Re: [PATCH 2/2] drm/amdgpu: Use mod_delayed_work in JPEG/UVD/VCE/VCN ring_end_use hooks

Michel Dänzer <michel@xxxxxxxxxxx> · Thu, 12 Aug 2021 18:54:50 +0200

On 2021-08-12 1:33 p.m., Lazar, Lijo wrote:
> On 8/12/2021 1:41 PM, Michel Dänzer wrote:
>> On 2021-08-12 7:55 a.m., Koenig, Christian wrote:
>>> Hi James,
>>>
>>> Evan seems to have understood how this all works together.
>>>
>>> See while any begin/end use critical section is active the work should not be active.
>>>
>>> When you handle only one ring you can just call cancel in begin use and schedule in end use. But when you have more than one ring you need a lock or counter to prevent concurrent work items to be started.
>>>
>>> Michelle's idea to use mod_delayed_work is a bad one because it assumes that the delayed work is still running.
>>
>> It merely assumes that the work may already have been scheduled before.
>>
>> Admittedly, I missed the cancel_delayed_work_sync calls for patch 2. While I think it can still have some effect when there's a single work item for multiple rings, as described by James, it's probably negligible, since presumably the time intervals between ring_begin_use and ring_end_use are normally much shorter than a second.
>>
>> So, while patch 2 is at worst a no-op (since mod_delayed_work is the same as schedule_delayed_work if the work hasn't been scheduled yet), I'm fine with dropping it.
>>
>>
>>> Something similar applies to the first patch I think,
>>
>> There are no cancel work calls in that case, so the commit log is accurate TTBOMK.
> 
> Curious -
> 
> For patch 1, does it make a difference if any delayed work scheduled is cancelled in the else part before proceeding?
> 
> } else if (!enable && adev->gfx.gfx_off_state) {
> cancel_delayed_work();

I tried the patch below.

While this does seem to fix the problem as well, I see a potential issue:

1. amdgpu_gfx_off_ctrl locks adev->gfx.gfx_off_mutex
2. amdgpu_device_delay_enable_gfx_off runs, blocks in mutex_lock
3. amdgpu_gfx_off_ctrl calls cancel_delayed_work_sync

I'm afraid this would deadlock? (CONFIG_PROVE_LOCKING doesn't complain though)

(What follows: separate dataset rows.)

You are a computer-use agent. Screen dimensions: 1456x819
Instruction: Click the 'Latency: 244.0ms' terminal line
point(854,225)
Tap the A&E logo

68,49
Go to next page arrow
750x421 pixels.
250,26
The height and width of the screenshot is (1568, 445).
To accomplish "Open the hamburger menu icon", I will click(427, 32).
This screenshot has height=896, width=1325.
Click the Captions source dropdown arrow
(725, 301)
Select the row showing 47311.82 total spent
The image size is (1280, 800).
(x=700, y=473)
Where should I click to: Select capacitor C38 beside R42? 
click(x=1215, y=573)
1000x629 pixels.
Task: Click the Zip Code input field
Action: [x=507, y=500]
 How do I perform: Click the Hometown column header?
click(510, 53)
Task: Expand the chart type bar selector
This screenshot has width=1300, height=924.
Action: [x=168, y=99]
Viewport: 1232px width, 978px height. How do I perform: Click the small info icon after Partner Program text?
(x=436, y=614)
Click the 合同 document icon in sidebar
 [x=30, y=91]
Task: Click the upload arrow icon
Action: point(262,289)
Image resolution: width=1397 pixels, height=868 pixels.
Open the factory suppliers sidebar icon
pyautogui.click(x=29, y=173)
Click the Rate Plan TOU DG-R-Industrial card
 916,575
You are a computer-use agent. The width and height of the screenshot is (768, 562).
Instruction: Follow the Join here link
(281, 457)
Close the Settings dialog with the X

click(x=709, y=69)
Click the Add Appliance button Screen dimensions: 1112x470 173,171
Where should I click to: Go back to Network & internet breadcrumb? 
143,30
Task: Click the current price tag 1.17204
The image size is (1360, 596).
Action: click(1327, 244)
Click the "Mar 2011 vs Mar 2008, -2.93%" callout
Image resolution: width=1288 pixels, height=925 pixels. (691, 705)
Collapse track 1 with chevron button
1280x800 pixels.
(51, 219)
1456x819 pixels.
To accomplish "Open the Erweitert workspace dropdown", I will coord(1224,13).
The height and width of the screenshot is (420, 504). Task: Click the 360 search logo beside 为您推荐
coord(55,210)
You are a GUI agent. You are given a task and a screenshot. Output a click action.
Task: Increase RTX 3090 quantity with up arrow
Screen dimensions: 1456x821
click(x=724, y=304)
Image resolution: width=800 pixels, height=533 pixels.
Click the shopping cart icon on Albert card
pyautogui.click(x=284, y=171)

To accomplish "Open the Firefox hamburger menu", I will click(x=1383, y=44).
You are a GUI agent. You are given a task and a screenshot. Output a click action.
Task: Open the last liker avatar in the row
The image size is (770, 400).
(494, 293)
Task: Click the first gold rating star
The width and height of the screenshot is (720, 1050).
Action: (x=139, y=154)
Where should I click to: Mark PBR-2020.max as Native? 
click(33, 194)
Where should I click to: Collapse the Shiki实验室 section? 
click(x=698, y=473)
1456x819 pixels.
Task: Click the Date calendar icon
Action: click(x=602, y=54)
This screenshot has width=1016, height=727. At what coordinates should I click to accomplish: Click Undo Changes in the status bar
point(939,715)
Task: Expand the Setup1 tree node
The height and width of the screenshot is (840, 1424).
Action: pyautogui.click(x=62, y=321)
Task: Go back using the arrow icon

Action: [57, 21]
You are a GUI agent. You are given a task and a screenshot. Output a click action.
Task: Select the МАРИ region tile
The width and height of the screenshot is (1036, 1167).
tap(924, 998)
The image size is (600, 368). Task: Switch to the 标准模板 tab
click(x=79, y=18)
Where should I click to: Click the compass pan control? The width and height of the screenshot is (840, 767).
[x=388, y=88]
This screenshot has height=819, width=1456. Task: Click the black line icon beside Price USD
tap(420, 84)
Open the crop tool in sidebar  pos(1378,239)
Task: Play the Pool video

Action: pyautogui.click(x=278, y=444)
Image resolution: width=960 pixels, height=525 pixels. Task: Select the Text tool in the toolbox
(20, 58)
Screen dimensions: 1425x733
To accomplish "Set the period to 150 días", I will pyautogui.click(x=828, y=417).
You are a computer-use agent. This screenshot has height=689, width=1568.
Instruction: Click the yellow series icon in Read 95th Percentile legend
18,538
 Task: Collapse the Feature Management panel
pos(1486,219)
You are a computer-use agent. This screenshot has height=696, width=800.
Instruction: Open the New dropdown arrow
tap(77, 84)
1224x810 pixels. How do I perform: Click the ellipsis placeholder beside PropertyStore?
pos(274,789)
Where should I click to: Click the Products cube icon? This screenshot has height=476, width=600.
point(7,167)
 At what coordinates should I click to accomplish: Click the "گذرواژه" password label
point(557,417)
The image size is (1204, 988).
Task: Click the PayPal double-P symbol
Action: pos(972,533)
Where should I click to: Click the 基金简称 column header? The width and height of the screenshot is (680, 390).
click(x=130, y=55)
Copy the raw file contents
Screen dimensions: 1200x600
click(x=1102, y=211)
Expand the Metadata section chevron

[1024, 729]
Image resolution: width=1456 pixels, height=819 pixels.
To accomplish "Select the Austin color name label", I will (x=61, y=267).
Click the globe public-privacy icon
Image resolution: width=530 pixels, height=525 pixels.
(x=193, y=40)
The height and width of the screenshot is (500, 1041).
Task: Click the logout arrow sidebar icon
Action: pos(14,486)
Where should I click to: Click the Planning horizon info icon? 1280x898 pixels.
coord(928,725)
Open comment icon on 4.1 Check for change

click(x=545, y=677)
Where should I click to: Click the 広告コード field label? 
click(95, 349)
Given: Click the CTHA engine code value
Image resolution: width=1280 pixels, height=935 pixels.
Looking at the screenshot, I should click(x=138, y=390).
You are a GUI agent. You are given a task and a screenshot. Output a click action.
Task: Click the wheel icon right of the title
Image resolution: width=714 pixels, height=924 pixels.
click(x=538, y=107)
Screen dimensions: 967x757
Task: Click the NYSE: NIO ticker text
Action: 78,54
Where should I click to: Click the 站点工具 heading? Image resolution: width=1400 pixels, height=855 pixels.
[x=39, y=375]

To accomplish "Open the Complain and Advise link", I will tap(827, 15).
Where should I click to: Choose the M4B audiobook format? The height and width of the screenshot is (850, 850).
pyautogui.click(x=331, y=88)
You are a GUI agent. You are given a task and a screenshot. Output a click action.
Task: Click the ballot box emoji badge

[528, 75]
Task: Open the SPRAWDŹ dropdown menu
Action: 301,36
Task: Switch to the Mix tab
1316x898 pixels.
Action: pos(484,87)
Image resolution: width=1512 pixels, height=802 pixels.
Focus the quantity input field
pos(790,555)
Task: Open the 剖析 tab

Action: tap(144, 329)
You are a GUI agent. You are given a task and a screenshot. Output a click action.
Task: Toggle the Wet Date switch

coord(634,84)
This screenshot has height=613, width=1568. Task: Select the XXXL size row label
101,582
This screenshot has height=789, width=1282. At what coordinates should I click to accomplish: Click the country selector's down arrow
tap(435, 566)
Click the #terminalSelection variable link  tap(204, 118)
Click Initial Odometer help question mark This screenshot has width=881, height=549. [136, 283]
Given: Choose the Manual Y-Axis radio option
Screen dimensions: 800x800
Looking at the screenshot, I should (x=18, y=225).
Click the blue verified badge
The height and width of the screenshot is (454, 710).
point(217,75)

Maybe it's possible to fix it with cancel_delayed_work_sync somehow, but I'm not sure how offhand. (With cancel_delayed_work instead, I'm worried amdgpu_device_delay_enable_gfx_off might still enable GFXOFF in the HW immediately after amdgpu_gfx_off_ctrl unlocks the mutex. Then again, that might happen with mod_delayed_work as well...)

diff --git a/drivers/gpu/drm/amd/amdgpu/amdgpu_gfx.c b/drivers/gpu/drm/amd/amdgpu/amdgpu_gfx.c

index a0be0772c8b3..3e4585ffb9af 100644

--- a/drivers/gpu/drm/amd/amdgpu/amdgpu_gfx.c

+++ b/drivers/gpu/drm/amd/amdgpu/amdgpu_gfx.c

@@ -570,8 +570,11 @@ void amdgpu_gfx_off_ctrl(struct amdgpu_device *adev, bool enable)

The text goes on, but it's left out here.